(Stored data)
§ §
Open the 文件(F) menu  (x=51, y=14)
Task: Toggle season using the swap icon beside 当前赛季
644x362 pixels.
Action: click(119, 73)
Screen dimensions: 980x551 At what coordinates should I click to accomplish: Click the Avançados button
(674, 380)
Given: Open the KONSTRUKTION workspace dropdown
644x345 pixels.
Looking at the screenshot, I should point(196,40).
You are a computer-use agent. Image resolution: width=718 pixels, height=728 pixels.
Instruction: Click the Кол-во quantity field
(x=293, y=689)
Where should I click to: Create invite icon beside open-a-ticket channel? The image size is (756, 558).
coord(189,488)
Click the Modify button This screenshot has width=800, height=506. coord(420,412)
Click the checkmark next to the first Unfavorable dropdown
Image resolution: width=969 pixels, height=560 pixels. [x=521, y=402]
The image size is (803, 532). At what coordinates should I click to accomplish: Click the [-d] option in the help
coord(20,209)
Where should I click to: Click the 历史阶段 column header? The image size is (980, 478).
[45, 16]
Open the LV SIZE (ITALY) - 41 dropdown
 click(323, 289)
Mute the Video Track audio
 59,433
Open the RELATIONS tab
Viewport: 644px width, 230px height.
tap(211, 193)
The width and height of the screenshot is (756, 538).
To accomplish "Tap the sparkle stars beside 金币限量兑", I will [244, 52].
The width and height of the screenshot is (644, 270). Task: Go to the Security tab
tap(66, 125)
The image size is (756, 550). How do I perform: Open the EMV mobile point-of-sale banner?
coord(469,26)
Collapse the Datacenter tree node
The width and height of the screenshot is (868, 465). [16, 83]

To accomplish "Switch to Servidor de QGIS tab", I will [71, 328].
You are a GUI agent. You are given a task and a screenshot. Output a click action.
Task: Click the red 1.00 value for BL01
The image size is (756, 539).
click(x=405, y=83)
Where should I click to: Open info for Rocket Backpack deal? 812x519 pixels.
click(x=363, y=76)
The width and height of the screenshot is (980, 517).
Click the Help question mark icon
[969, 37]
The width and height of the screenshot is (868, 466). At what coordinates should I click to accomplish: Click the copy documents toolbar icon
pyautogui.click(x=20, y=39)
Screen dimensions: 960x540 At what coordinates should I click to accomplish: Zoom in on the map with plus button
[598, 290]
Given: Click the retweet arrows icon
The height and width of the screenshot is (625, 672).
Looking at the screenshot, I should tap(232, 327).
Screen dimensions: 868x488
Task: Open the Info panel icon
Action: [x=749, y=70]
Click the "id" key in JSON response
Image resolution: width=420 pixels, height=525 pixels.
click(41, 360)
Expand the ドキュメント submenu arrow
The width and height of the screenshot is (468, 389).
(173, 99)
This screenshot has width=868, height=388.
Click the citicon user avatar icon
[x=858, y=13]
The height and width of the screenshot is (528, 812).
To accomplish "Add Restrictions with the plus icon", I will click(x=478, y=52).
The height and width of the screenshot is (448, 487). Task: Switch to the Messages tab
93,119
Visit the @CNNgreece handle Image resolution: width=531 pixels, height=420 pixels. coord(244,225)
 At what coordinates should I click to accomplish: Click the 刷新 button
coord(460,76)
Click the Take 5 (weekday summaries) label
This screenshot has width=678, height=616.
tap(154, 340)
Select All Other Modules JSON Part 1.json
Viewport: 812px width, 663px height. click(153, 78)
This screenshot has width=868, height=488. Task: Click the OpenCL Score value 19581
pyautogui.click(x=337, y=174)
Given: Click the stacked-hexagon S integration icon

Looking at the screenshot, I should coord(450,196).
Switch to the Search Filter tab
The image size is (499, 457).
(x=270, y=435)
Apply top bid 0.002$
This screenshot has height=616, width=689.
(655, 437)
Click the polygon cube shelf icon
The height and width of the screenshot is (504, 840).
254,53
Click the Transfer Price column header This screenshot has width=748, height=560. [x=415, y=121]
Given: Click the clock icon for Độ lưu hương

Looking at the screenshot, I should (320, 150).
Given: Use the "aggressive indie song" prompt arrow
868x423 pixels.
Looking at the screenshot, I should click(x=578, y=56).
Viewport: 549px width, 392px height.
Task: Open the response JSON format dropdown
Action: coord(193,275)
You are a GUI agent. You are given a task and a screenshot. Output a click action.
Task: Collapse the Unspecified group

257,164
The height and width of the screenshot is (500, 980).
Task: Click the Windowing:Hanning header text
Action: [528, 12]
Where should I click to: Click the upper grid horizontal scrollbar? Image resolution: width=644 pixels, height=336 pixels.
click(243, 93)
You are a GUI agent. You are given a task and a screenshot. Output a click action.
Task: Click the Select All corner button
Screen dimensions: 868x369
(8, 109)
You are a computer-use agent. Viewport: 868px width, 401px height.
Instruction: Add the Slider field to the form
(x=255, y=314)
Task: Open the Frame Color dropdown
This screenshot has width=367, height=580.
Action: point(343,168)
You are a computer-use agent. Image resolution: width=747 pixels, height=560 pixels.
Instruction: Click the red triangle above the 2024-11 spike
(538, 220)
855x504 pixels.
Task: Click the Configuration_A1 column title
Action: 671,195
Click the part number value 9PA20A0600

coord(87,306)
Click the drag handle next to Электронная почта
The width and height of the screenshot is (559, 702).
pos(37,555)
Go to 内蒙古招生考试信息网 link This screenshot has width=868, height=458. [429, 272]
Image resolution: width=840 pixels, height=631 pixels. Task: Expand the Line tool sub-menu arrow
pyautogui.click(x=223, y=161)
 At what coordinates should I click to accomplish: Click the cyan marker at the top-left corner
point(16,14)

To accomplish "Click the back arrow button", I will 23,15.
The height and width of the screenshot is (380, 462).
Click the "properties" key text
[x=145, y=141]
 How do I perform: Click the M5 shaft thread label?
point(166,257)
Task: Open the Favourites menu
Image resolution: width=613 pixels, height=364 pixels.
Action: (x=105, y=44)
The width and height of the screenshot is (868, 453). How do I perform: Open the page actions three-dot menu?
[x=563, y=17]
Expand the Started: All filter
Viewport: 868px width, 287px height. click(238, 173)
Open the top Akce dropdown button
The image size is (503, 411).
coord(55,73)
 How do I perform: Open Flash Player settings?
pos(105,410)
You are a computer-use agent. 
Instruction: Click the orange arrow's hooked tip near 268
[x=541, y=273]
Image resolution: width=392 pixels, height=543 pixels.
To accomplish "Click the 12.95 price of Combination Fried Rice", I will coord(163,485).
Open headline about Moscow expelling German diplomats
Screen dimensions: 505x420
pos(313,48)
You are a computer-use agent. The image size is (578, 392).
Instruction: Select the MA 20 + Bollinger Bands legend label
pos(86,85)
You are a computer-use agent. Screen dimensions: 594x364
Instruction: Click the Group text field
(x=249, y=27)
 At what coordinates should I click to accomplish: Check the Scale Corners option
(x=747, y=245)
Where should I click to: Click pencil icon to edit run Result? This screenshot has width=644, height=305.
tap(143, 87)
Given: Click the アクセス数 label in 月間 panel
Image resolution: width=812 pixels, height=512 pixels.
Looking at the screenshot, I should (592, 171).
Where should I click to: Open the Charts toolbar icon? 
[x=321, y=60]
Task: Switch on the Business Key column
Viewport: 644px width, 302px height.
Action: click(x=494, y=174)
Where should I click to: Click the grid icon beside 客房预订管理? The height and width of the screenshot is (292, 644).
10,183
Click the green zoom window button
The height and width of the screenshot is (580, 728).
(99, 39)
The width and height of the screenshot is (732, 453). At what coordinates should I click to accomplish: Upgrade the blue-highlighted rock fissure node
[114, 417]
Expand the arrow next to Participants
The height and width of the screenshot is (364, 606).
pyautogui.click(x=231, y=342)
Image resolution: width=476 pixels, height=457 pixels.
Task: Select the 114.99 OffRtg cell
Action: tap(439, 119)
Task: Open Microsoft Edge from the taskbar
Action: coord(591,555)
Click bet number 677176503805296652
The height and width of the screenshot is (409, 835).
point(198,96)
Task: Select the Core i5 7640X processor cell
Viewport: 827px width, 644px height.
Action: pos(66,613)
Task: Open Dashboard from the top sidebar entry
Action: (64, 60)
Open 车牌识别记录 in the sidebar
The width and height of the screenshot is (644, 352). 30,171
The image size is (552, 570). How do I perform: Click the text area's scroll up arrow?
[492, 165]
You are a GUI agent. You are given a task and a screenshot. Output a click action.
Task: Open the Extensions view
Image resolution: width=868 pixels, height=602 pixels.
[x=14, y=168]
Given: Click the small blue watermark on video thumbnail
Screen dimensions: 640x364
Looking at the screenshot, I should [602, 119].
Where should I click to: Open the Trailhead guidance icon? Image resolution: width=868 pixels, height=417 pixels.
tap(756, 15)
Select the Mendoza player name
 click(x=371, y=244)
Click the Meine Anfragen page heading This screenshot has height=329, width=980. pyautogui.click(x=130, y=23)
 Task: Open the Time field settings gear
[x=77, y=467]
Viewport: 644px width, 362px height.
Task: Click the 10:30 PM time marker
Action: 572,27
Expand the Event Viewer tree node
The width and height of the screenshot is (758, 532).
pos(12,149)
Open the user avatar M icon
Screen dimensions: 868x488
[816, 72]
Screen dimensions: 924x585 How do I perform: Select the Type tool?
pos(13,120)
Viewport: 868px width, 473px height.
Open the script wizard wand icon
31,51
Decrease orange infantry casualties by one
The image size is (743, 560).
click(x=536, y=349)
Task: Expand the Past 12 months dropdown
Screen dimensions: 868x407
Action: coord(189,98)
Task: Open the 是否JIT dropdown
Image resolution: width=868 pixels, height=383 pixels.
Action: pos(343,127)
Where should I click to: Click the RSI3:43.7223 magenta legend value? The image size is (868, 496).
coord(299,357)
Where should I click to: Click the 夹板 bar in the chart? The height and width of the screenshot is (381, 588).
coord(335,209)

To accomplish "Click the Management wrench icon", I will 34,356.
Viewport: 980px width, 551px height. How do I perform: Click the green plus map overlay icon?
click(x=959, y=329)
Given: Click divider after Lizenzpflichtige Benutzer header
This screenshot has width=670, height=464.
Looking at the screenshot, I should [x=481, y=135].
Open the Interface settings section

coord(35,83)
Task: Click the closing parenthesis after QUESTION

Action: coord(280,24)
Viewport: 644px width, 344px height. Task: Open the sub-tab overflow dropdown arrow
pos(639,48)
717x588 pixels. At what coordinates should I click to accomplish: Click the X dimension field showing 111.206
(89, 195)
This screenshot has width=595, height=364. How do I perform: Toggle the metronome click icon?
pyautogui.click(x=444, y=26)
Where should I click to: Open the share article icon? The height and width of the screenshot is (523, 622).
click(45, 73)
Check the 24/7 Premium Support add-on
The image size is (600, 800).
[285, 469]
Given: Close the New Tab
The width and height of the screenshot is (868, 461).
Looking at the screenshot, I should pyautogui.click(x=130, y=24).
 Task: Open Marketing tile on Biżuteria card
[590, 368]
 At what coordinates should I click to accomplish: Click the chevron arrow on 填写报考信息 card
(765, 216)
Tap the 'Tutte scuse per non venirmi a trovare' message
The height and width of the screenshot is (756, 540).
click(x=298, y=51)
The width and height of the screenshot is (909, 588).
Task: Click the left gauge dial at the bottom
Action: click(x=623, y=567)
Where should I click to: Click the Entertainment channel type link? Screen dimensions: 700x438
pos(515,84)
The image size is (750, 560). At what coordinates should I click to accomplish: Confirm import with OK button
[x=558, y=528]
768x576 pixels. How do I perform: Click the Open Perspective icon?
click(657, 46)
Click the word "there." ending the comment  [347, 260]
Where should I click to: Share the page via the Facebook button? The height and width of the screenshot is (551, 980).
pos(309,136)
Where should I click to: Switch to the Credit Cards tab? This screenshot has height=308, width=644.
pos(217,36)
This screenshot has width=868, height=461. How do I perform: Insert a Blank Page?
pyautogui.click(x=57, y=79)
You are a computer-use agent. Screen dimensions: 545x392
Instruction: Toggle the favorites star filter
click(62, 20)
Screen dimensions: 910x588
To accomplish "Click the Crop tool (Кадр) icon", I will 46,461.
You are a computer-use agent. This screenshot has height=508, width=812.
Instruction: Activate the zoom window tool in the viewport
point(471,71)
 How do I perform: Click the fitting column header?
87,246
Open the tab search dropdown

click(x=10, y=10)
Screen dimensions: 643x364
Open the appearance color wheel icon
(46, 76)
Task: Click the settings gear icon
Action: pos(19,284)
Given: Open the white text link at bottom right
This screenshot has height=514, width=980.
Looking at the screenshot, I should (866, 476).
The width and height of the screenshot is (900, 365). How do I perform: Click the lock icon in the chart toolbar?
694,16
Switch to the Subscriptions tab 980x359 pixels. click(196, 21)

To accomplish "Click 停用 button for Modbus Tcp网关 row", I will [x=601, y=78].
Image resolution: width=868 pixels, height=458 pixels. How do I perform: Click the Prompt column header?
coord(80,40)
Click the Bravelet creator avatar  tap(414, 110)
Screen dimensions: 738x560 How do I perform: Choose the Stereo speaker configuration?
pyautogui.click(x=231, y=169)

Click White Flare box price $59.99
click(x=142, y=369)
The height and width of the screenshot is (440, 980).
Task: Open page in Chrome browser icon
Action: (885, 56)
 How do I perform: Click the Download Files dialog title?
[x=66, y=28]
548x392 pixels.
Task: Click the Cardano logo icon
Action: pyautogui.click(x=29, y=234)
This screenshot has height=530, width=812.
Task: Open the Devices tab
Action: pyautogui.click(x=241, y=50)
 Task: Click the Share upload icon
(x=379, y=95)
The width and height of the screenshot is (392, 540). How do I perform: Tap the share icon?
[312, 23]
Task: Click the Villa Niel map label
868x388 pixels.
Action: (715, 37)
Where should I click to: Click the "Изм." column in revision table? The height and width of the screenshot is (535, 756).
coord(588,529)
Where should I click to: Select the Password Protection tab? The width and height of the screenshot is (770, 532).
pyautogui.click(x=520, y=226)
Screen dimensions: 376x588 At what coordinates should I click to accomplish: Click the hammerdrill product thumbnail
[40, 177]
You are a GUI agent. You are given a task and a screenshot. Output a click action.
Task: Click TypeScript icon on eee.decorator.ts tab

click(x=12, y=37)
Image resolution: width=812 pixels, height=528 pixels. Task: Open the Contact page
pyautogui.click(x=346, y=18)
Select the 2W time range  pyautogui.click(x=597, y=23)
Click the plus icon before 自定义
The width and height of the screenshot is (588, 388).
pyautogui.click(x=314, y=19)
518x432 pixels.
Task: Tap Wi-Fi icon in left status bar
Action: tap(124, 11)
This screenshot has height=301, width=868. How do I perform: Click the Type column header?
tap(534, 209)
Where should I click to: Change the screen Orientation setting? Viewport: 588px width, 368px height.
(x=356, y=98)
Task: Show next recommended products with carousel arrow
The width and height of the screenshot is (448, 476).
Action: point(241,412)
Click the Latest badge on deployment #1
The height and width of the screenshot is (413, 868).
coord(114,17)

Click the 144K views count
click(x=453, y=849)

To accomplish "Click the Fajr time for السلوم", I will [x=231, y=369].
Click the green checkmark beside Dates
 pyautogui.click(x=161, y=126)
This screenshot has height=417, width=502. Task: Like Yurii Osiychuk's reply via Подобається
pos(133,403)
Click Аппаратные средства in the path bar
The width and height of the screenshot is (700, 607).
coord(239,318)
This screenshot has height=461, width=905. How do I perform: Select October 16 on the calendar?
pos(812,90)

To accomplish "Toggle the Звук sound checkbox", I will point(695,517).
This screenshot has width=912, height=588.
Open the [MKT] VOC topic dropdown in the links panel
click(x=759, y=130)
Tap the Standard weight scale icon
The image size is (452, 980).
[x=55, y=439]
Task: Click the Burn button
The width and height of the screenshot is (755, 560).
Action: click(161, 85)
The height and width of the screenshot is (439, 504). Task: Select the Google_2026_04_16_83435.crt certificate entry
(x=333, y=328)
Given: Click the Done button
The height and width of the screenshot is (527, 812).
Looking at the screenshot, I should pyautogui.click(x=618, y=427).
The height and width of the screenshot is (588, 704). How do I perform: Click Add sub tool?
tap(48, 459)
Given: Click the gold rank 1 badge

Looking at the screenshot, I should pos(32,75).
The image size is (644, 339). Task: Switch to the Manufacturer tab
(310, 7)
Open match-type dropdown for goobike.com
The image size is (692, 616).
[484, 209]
§ §
> Instructions to follow
A verbatim transcription is needed of the lines above, starting at the line with "This screenshot has width=868, height=488." and ending at the line with "Apply top bid 0.002$", both included, and of nothing else.

> Exercise answer
This screenshot has width=868, height=488. Task: Click the OpenCL Score value 19581
pyautogui.click(x=337, y=174)
Given: Click the stacked-hexagon S integration icon

Looking at the screenshot, I should coord(450,196).
Switch to the Search Filter tab
The image size is (499, 457).
(x=270, y=435)
Apply top bid 0.002$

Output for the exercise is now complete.